Abstract

The energy cascade found in fully developed fluid turbulence is believed to originate as large-scale organized motions called coherent structures. The process of detecting, locating, and tracking these coherent structures is therefore of central importance to the continued study of turbulence. A number of researchers have applied wavelet-based methods to the problem of coherent structure detection, and significant performance improvements over other existing methods have already been reported.

In this paper, we compare the performance of various conventional as well as wavelet-based detector algorithms for cylinder wake flow data. The resulting ROC curves quantitatively demonstrate the effectiveness of wavelet methods. The detections are then used to form conditional averages of the velocity time-series, revealing their underlying physical structure.

Introduction

Recently, advances in the theoretical understanding and implementation of wavelets have led to their increased use in analysis and signal processing. Wavelet methods can be very effective in the study of non-stationary phenomena [7], and have thus sparked a concerted interest in applying them to the analysis of turbulent flows in general, and to the detection of coherent structures in particular [8].
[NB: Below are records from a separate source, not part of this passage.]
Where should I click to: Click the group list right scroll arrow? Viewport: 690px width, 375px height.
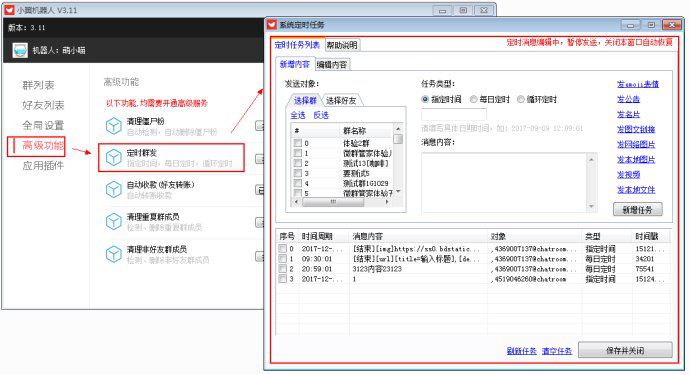tap(387, 202)
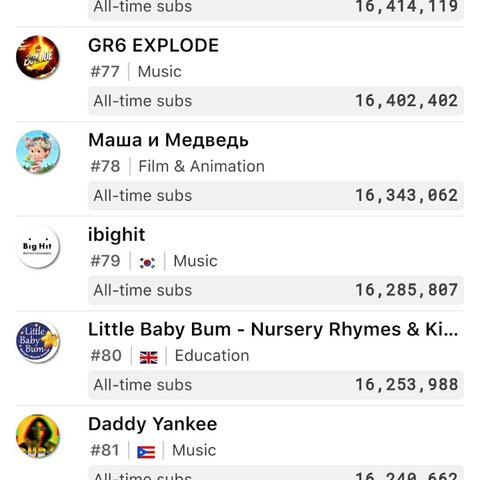Tap the Puerto Rico flag icon
Image resolution: width=480 pixels, height=480 pixels.
[146, 452]
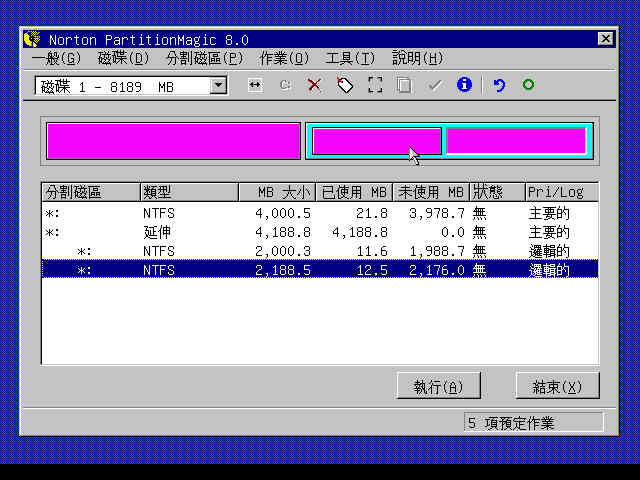Viewport: 640px width, 480px height.
Task: Select the 4,000.5 MB primary NTFS partition block in disk map
Action: 173,141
It is possible that some coherent structure detectors are better suited for certain types of turbulent flows, or operate most effectively under specific conditions. As the numbers and types of detectors grow, it becomes increasingly important to measure their relative performance in quantitatively meaningful ways. In this chapter, we describe an approach to the comparison of detector algorithms by means of the Receiver Operating Characteristic (ROC) curves, and demonstrate the utility of this method for the case of cylinder wake flow.